__TEXT SHOWN__
# Hotplate



## acpeacemaker (Oct 23, 2012)

Seeing if anyone could give some advice on this hotplate as I've been pondering on it for a while. I like the space it has as well as the 5ft corded remote. Its pricey I know, about a grand. I also thought about taking that kind of money and buying 4 hotplates with magnetic stirrers at $250 each. Thinking I wouldn't have to worry about all my solutions being heated at once. Does anyone have any suggestions maybe on a remote dial for the four? This will be under an enclosed hood. Any thoughts and suggestions much appreciated.

Take care,
Andrew 

http://www.amazon.com/gp/aw/d/B007HP4WQY?dpm=1&pi=SL75&qid=1351017857&ref_=mp_s_a_1&sr=8-18


----------



## goldsilverpro (Oct 23, 2012)

http://www.amazon.com/Thermo-Scientific-Controlled-Percentage-Controller/dp/B007HP4WQY/ref=sr_1_1?ie=UTF8&qid=1351026874&sr=8-1&keywords=hotplate+lab+12+x+12

Pretty, but, as a refiner, I just can't imagine spending all that money on a hotplate. 

A good electric skillet is about $30-$50 and works quite well for about anything I could think of doing except boiling something quickly or vigorously. Most are quite controllable. No stirrer but the high dollar one doesn't have one either. 

A beaker on a $60 Pyroceram Corning Wear dish on a $20-$30 kitchen hotplate will boil about anything, fairly quickly.

A stirplate/hotplate is nice but about the only thing I ever used them for was for dissolving certain chemicals that took a long time or for certain titrations. I never remember needing more than one. I've owned several of them but didn't use them that much. They can be sort of a pain.


----------



## acpeacemaker (Oct 23, 2012)

Thanks GSP. I didn't know if the magnet would be irritating or not I've never used one. But have found several applications where I thought it would be useful. Currently I'm using several cast iron double hotplates. They work ok, but would like to upgrade a little bit in the future. The one thing I would like to change now is being able to control the heat behind glass.

__WRITTEN EXERCISE__
Repeat the hotplate forum thread above word for word, from start to finish. The material that comes next is separate from the hotplate thread.

__DATA SHOWN__
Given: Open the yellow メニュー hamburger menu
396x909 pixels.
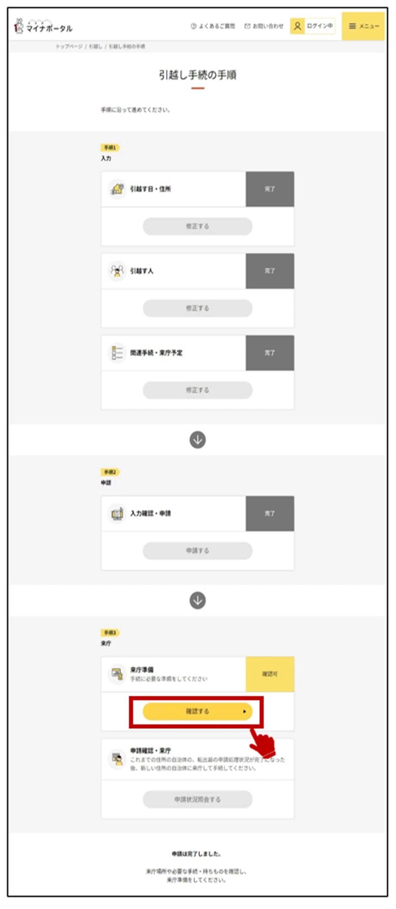Looking at the screenshot, I should pyautogui.click(x=363, y=26).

__RESULT OF THE TASK__
# Hotplate



## acpeacemaker (Oct 23, 2012)

Seeing if anyone could give some advice on this hotplate as I've been pondering on it for a while. I like the space it has as well as the 5ft corded remote. Its pricey I know, about a grand. I also thought about taking that kind of money and buying 4 hotplates with magnetic stirrers at $250 each. Thinking I wouldn't have to worry about all my solutions being heated at once. Does anyone have any suggestions maybe on a remote dial for the four? This will be under an enclosed hood. Any thoughts and suggestions much appreciated.

Take care,
Andrew 

http://www.amazon.com/gp/aw/d/B007HP4WQY?dpm=1&pi=SL75&qid=1351017857&ref_=mp_s_a_1&sr=8-18


----------



## goldsilverpro (Oct 23, 2012)

http://www.amazon.com/Thermo-Scientific-Controlled-Percentage-Controller/dp/B007HP4WQY/ref=sr_1_1?ie=UTF8&qid=1351026874&sr=8-1&keywords=hotplate+lab+12+x+12

Pretty, but, as a refiner, I just can't imagine spending all that money on a hotplate. 

A good electric skillet is about $30-$50 and works quite well for about anything I could think of doing except boiling something quickly or vigorously. Most are quite controllable. No stirrer but the high dollar one doesn't have one either. 

A beaker on a $60 Pyroceram Corning Wear dish on a $20-$30 kitchen hotplate will boil about anything, fairly quickly.

A stirplate/hotplate is nice but about the only thing I ever used them for was for dissolving certain chemicals that took a long time or for certain titrations. I never remember needing more than one. I've owned several of them but didn't use them that much. They can be sort of a pain.


----------



## acpeacemaker (Oct 23, 2012)

Thanks GSP. I didn't know if the magnet would be irritating or not I've never used one. But have found several applications where I thought it would be useful. Currently I'm using several cast iron double hotplates. They work ok, but would like to upgrade a little bit in the future. The one thing I would like to change now is being able to control the heat behind glass.